L’un des indicateurs qui permettent de savoir si les délégués des différents pays réunis à la COP15 sur la biodiversité sont proches d’une entente est le nombre de «crochets» dans l’ébauche de la déclaration, des crochets qui cachent parfois des stratégies politiques.
Dans une zone de haute sécurité du Palais des Congrès, où est aménagé le quartier général des dirigeants des Nations unies, le coprésident du groupe de travail sur le cadre mondial de la biodiversité a reçu La Presse Canadienne dans un bureau dont les murs sont tapissés de papiers autocollants «Post-it» jaunes qui représentent les diverses réunions auxquelles il doit participer.
Chaque heure compte et la tâche est immense, d'ici le 19 décembre, l'équipe de Basile Van Havredoit mettre sur papier le plan qui doit permettre d'inverser le déclin de la biodiversité, ce qui implique des heures de négociations avec les représentants des différents pays.

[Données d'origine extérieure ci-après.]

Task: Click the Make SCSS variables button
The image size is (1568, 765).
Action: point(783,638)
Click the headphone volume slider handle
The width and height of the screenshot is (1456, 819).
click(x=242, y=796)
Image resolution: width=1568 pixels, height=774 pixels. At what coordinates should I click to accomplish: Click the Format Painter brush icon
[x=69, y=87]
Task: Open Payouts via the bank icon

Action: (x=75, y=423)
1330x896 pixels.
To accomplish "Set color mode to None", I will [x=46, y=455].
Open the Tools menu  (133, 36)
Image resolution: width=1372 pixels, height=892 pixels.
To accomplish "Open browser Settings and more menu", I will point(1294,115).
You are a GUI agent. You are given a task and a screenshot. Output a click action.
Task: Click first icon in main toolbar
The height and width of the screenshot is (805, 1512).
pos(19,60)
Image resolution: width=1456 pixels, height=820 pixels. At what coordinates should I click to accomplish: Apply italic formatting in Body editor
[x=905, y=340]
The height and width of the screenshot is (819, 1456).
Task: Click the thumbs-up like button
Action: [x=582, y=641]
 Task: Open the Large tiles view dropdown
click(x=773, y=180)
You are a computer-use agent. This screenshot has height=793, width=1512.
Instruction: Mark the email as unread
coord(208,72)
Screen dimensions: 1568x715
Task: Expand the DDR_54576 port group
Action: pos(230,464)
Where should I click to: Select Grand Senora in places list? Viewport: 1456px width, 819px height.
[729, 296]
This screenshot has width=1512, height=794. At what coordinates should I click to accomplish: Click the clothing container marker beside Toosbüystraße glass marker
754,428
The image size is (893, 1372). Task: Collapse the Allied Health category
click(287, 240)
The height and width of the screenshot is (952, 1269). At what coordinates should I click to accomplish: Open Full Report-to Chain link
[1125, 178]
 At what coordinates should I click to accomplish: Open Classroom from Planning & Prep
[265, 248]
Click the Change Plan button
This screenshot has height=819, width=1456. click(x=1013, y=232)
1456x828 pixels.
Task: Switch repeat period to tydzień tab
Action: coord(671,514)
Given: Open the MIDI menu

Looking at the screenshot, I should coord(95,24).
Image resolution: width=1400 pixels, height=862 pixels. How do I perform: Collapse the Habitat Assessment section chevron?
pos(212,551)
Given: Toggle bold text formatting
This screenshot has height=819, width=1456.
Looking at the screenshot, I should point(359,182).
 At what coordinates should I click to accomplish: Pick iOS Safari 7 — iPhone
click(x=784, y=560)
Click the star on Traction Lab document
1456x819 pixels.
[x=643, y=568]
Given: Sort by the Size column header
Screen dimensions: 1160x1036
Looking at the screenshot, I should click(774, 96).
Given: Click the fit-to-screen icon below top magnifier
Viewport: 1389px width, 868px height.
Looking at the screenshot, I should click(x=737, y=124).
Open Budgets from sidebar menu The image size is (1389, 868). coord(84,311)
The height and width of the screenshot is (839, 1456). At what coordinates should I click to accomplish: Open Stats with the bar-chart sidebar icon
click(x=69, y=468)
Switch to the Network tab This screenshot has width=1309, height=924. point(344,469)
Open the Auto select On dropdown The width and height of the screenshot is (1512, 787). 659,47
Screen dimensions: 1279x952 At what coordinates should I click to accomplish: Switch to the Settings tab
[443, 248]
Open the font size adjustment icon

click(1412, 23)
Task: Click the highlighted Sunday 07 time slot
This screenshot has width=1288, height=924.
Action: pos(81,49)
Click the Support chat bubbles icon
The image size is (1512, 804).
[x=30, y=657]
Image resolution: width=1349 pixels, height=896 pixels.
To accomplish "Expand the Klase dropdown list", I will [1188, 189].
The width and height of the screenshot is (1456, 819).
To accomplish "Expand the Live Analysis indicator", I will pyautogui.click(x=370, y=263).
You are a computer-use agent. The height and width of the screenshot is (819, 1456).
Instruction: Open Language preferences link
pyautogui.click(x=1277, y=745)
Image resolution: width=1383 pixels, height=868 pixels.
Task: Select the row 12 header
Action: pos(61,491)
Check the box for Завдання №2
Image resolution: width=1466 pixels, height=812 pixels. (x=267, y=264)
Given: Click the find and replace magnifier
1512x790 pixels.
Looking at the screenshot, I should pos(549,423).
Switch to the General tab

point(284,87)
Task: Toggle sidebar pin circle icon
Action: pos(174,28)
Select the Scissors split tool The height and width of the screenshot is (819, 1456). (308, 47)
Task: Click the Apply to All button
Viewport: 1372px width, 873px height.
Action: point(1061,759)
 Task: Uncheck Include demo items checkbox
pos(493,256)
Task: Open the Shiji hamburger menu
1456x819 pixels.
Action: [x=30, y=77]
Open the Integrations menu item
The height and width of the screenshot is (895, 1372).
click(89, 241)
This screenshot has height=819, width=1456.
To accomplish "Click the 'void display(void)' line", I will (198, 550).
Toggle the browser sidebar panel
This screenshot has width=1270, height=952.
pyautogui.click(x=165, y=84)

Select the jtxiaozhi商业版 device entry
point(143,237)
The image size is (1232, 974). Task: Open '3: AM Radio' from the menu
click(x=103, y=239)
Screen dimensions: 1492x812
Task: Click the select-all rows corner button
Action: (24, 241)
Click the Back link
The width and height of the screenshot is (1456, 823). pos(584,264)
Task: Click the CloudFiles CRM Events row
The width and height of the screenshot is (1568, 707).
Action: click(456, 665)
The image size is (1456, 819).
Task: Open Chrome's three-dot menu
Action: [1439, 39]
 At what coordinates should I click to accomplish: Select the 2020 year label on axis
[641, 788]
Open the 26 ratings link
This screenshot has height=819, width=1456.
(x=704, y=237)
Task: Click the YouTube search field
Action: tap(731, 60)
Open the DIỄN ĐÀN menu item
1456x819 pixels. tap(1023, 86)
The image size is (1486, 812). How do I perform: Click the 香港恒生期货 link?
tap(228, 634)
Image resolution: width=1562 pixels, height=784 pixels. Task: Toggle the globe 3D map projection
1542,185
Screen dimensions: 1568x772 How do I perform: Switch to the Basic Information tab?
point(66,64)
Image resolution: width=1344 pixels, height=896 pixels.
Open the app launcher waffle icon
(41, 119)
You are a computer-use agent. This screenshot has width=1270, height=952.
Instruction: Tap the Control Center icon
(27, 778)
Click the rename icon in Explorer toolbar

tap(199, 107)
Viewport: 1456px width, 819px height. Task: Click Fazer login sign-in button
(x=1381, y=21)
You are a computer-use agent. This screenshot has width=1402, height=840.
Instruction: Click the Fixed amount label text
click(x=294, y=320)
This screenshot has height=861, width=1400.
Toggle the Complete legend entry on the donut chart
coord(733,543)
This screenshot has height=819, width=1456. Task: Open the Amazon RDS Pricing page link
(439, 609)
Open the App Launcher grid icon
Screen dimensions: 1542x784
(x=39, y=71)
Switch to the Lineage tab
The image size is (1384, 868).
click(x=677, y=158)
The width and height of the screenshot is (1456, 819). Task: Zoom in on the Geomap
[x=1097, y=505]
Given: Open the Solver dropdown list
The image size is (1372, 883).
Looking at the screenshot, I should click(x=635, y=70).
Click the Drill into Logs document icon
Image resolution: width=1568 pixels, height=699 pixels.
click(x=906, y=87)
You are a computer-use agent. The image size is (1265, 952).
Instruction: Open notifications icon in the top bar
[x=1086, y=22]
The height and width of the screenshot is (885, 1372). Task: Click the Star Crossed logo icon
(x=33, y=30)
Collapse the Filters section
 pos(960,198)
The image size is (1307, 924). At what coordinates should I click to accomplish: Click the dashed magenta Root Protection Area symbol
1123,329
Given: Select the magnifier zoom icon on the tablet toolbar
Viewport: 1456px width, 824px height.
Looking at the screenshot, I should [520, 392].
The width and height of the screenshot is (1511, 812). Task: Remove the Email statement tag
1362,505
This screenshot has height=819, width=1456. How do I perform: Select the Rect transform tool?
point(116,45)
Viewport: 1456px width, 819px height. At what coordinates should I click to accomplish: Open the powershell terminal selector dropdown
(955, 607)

«On estime qu'on a besoin probablement d'un autre 60 heures de négociation pour arriver à un texte qui est assez en forme pour être présentés aux ministres», a expliqué mercredi après-midi le canadien qui est à la tête d’une poignée de personnes dont la tâche est de rédiger la déclaration que doivent signer les 196 pays d’ici la fin de la conférence.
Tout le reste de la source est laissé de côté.